» WHAT YOU NEED TO DO
The full set of lines below has to be written out again exactly.

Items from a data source
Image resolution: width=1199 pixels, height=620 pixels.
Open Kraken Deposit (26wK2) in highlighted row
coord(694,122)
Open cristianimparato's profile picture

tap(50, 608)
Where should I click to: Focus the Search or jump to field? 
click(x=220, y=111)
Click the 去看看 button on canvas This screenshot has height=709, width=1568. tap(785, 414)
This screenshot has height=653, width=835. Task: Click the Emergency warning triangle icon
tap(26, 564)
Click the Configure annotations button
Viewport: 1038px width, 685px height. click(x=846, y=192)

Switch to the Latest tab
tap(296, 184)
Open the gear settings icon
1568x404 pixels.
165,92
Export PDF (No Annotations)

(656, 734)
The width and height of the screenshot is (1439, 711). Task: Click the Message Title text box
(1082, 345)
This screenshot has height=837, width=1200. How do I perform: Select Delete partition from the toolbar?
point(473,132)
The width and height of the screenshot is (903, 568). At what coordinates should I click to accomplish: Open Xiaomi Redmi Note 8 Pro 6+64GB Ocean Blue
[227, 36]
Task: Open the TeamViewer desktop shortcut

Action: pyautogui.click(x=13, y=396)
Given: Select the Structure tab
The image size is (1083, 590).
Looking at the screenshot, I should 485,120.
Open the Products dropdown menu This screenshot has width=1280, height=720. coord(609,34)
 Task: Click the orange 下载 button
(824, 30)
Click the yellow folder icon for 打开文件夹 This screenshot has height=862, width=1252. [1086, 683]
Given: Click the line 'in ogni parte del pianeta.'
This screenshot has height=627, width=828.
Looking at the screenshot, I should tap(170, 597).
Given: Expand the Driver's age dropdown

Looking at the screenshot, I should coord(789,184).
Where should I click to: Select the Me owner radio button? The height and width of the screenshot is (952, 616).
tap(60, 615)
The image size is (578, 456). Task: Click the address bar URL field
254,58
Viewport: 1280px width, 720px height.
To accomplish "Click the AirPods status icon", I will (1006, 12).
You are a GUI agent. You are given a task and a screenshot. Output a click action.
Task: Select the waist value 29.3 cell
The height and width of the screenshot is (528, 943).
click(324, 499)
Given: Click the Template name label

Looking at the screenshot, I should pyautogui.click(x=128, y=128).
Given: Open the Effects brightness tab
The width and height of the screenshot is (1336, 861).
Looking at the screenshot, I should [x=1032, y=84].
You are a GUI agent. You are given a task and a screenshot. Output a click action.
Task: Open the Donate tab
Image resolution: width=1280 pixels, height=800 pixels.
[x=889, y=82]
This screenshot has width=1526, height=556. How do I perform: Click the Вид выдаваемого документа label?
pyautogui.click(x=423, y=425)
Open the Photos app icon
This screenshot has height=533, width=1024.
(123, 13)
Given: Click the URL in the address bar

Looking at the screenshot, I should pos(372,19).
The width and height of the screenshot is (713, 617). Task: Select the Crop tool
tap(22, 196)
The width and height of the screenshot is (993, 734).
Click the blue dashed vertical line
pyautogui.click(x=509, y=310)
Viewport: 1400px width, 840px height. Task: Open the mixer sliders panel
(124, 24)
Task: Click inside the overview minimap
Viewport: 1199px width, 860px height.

» FINISHED EXERCISE
Image resolution: width=1199 pixels, height=620 pixels.
Open Kraken Deposit (26wK2) in highlighted row
coord(694,122)
Open cristianimparato's profile picture

tap(50, 608)
Where should I click to: Focus the Search or jump to field? 
click(x=220, y=111)
Click the 去看看 button on canvas This screenshot has height=709, width=1568. tap(785, 414)
This screenshot has height=653, width=835. Task: Click the Emergency warning triangle icon
tap(26, 564)
Click the Configure annotations button
Viewport: 1038px width, 685px height. click(x=846, y=192)

Switch to the Latest tab
tap(296, 184)
Open the gear settings icon
1568x404 pixels.
165,92
Export PDF (No Annotations)

(656, 734)
The width and height of the screenshot is (1439, 711). Task: Click the Message Title text box
(1082, 345)
This screenshot has height=837, width=1200. How do I perform: Select Delete partition from the toolbar?
point(473,132)
The width and height of the screenshot is (903, 568). At what coordinates should I click to accomplish: Open Xiaomi Redmi Note 8 Pro 6+64GB Ocean Blue
[227, 36]
Task: Open the TeamViewer desktop shortcut

Action: pyautogui.click(x=13, y=396)
Given: Select the Structure tab
The image size is (1083, 590).
Looking at the screenshot, I should 485,120.
Open the Products dropdown menu This screenshot has width=1280, height=720. coord(609,34)
 Task: Click the orange 下载 button
(824, 30)
Click the yellow folder icon for 打开文件夹 This screenshot has height=862, width=1252. [1086, 683]
Given: Click the line 'in ogni parte del pianeta.'
This screenshot has height=627, width=828.
Looking at the screenshot, I should tap(170, 597).
Given: Expand the Driver's age dropdown

Looking at the screenshot, I should coord(789,184).
Where should I click to: Select the Me owner radio button? The height and width of the screenshot is (952, 616).
tap(60, 615)
The image size is (578, 456). Task: Click the address bar URL field
254,58
Viewport: 1280px width, 720px height.
To accomplish "Click the AirPods status icon", I will (1006, 12).
You are a GUI agent. You are given a task and a screenshot. Output a click action.
Task: Select the waist value 29.3 cell
The height and width of the screenshot is (528, 943).
click(324, 499)
Given: Click the Template name label

Looking at the screenshot, I should pyautogui.click(x=128, y=128).
Given: Open the Effects brightness tab
The width and height of the screenshot is (1336, 861).
Looking at the screenshot, I should [x=1032, y=84].
You are a GUI agent. You are given a task and a screenshot. Output a click action.
Task: Open the Donate tab
Image resolution: width=1280 pixels, height=800 pixels.
[x=889, y=82]
This screenshot has width=1526, height=556. How do I perform: Click the Вид выдаваемого документа label?
pyautogui.click(x=423, y=425)
Open the Photos app icon
This screenshot has height=533, width=1024.
(123, 13)
Given: Click the URL in the address bar

Looking at the screenshot, I should pos(372,19).
The width and height of the screenshot is (713, 617). Task: Select the Crop tool
tap(22, 196)
The width and height of the screenshot is (993, 734).
Click the blue dashed vertical line
pyautogui.click(x=509, y=310)
Viewport: 1400px width, 840px height. Task: Open the mixer sliders panel
(124, 24)
Task: Click inside the overview minimap
Viewport: 1199px width, 860px height.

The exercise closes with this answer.